電気的除細動後の脳梗塞発症・医療事故の裁判例情報

 医療事故のうち、医師に注意義務違反がある場合が医療過誤となります。
電気的除細動後の脳梗塞発症について、医師の注意義務違反を認めた裁判例としては、岐阜地方裁判所平成21年6月28日判決が裁判例情報として公開されていますので、その情報を要約して紹介します。

 

 事実(要約)

 平成15年11月、医師は心房細動と診断し、電気的除細動を行った。その3日後に、患者は退院となり、退院の翌日に脳梗塞を発症して、右半身不随,言語障害等の後遺障害が残存した。

 平成13年ガイドラインで、電気的除細動施行後はワーファリンによる抗凝固療法(INR2~3)を4週間継続する事が推奨されていたが、本件の場合、退院時のINR値(INR1.2)が推奨レベル(INR2~3)に達していなかった。
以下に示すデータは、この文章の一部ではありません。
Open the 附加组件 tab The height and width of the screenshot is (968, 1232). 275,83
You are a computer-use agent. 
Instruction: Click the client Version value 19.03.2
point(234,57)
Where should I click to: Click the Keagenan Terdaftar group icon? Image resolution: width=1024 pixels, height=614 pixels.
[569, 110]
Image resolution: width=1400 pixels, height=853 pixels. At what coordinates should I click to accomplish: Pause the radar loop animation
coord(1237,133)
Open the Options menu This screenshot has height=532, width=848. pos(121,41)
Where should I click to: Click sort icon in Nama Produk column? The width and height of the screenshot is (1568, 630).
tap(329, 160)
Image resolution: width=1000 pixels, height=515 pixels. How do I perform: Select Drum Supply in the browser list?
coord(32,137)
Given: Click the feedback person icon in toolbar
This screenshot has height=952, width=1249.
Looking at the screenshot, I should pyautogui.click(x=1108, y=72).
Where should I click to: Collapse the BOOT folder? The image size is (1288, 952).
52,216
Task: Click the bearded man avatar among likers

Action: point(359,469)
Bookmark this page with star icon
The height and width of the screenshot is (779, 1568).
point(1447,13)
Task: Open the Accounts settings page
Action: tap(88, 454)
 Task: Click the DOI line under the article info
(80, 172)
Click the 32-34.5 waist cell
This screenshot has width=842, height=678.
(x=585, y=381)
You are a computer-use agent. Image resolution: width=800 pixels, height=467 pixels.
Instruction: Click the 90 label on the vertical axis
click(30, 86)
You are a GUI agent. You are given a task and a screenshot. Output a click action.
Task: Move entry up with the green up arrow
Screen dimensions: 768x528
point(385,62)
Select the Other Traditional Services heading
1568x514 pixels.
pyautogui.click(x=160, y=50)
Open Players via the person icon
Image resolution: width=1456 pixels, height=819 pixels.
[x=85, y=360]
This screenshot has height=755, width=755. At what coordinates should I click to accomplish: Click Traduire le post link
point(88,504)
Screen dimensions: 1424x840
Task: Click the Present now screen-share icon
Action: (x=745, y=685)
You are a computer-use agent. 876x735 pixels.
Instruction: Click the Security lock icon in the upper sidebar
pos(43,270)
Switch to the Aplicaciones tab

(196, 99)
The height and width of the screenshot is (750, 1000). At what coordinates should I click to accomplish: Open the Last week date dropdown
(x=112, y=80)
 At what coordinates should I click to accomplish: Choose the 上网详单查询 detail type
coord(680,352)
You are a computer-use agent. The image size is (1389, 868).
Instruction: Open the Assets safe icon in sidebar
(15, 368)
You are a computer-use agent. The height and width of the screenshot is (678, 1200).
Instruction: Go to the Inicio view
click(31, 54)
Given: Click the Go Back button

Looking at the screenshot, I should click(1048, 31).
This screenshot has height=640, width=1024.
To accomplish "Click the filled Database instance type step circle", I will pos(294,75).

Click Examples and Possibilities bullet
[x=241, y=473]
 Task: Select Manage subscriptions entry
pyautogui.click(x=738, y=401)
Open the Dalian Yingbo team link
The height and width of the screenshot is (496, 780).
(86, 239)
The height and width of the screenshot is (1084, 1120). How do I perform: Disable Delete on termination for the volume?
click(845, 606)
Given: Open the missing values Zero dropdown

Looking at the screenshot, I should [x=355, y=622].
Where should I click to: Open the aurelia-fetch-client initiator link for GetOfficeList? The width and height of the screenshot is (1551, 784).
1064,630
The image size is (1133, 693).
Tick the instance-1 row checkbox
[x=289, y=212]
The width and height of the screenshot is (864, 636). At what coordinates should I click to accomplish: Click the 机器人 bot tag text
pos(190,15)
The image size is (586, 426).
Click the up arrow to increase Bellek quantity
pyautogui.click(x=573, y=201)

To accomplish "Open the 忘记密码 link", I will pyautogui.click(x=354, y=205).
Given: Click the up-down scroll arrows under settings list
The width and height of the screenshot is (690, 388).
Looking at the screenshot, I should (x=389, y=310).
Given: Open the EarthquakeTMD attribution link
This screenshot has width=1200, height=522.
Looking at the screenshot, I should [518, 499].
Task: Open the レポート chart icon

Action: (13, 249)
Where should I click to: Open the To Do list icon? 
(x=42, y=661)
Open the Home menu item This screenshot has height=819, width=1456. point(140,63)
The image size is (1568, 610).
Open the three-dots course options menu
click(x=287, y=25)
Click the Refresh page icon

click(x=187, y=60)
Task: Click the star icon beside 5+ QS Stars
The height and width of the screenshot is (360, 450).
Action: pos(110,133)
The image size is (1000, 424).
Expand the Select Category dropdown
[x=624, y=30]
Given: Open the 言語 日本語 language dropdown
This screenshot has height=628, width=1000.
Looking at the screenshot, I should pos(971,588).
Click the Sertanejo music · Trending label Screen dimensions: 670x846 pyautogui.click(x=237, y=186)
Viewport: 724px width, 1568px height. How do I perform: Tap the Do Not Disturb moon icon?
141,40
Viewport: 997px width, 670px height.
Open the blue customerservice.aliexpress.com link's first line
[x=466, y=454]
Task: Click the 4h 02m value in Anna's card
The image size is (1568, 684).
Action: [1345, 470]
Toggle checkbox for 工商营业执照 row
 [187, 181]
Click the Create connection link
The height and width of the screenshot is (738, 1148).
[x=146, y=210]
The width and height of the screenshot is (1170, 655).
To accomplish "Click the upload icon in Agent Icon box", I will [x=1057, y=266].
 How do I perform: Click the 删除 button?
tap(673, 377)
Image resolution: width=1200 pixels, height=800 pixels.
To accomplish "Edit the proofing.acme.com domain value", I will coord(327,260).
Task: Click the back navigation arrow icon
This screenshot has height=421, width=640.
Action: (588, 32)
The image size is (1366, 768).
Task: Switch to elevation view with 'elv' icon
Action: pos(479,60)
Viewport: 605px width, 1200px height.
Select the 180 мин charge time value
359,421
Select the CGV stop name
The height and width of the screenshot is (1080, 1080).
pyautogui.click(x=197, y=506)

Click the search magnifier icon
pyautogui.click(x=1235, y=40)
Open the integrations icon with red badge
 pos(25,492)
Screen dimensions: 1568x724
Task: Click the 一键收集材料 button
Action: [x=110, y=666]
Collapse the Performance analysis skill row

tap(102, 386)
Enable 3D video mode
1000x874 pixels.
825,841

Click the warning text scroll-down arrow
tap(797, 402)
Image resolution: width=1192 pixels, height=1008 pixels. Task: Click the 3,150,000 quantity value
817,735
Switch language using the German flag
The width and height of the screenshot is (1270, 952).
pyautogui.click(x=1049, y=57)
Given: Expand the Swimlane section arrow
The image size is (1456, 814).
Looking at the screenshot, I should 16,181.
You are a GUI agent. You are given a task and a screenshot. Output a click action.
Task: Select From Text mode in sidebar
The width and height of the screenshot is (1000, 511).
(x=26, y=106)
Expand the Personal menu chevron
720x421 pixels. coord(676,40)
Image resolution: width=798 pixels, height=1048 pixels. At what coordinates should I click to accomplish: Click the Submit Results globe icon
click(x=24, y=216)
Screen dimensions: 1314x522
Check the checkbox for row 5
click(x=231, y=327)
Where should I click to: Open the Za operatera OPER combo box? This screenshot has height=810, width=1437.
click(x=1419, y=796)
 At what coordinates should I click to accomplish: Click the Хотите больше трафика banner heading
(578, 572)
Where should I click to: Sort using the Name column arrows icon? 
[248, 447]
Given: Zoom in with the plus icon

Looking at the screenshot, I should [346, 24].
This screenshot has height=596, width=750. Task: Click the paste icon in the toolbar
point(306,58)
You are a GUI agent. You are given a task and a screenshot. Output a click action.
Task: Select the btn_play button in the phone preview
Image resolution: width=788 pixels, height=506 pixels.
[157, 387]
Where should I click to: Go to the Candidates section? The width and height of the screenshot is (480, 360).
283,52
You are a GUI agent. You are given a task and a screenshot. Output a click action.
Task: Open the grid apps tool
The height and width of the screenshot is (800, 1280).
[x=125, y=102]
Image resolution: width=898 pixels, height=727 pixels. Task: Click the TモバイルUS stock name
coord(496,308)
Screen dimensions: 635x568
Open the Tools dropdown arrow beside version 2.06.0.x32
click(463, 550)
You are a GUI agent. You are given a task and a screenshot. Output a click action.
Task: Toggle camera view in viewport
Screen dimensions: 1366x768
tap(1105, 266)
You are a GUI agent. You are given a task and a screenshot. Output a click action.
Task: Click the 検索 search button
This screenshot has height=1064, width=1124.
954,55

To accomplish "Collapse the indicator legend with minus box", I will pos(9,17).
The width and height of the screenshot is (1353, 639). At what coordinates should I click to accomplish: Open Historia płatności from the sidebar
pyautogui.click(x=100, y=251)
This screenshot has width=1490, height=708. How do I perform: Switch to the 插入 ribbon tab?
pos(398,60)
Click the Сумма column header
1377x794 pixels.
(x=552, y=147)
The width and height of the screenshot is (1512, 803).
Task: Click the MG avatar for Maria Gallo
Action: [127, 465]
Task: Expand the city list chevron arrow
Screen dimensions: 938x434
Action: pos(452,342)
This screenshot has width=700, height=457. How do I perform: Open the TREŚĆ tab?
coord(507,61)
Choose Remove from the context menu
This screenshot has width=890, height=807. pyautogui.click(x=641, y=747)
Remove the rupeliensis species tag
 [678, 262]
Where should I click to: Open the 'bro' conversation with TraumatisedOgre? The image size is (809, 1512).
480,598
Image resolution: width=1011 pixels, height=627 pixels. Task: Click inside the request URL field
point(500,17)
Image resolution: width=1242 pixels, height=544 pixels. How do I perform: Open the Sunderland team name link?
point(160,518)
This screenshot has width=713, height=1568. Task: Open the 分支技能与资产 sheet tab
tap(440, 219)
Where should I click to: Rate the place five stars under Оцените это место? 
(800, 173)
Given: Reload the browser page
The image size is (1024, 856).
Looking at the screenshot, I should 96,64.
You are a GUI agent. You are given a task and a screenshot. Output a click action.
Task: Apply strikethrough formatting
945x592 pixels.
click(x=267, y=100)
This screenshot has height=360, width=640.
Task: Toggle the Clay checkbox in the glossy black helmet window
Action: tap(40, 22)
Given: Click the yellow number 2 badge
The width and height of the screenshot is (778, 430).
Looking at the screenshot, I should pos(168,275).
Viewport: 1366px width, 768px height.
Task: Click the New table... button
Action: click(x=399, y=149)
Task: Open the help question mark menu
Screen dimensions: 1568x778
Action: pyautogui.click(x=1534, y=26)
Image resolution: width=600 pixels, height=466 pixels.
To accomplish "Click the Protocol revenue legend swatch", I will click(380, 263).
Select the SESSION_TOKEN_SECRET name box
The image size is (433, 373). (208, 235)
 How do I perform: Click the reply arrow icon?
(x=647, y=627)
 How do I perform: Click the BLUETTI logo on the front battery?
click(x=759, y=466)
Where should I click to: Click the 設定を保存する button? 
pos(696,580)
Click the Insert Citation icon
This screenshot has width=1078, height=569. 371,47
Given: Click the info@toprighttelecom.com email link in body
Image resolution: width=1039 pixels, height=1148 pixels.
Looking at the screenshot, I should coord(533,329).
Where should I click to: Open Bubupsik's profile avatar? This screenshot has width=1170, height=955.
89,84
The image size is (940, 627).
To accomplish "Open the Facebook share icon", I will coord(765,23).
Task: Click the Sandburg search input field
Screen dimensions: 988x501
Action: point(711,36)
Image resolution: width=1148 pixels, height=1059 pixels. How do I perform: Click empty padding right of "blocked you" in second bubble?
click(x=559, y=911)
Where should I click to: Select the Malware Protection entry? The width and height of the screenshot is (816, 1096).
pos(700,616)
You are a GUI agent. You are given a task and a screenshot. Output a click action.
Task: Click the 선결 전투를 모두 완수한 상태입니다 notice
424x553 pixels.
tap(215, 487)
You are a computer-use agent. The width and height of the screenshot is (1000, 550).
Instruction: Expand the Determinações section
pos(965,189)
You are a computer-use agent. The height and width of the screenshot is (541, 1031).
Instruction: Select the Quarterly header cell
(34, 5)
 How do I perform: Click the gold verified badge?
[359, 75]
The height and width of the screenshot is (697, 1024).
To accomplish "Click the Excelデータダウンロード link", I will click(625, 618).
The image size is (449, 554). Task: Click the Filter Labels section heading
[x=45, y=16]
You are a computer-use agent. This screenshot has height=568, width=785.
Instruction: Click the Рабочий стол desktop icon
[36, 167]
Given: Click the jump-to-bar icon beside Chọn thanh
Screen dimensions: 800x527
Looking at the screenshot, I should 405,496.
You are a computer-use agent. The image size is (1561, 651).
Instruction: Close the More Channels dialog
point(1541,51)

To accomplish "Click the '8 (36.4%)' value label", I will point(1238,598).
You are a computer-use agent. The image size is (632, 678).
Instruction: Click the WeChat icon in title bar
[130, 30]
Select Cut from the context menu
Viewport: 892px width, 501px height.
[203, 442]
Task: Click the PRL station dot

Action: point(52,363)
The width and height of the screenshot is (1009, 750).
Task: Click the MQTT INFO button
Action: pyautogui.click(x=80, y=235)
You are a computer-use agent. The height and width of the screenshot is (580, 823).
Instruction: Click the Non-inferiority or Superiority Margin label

 また、ワーファリンを増量して退院させたとしても,ワーファリン増量の効果が発現するまでには2日ほど要する状態であった。

 

 裁判所の判断(要約)

  退院時の抗凝固レベルは不十分かつ塞栓症発生の危険が高い状態であり、退院後、ワーファリン増量の効果が発現するのになお数日を要する状態であったのであるから、担当医師には、入院を継続してヘパリンによる抗凝固療法を中止することなく併用しつつ、ワーファリンの投与量を調節して推奨抗凝固レベルを確保する入院を継続させて、患者の状態を観察する注意義務があった。

 担当医師は、患者の退院希望を制することなく受け入れており、担当医師は患者の抗凝固レベルが推奨レベルになるまでの間、入院を継続し、患者の状態を観察する注意義務を怠ったといえる。

 

 より良い医療のために

 この裁判例は、平成15年当時の医療水準に基づいて医師の注意義務について判断しています。医学の進歩に伴い、医師の注意義務の内容も変化していきます。

 しかし、医師が勉強不足でガイドラインを知らずに診療行為をしている場合には、医療過誤になりやすいという点は変わらないと思います。また、医師がガイドラインを知りながら、あえてガイドラインと異なる診療行為をする場合には、ガイドラインと異なる診療行為をすることの医学的根拠を患者に説明しておかないと、医療過誤になりやすいという点も変わらないと思います。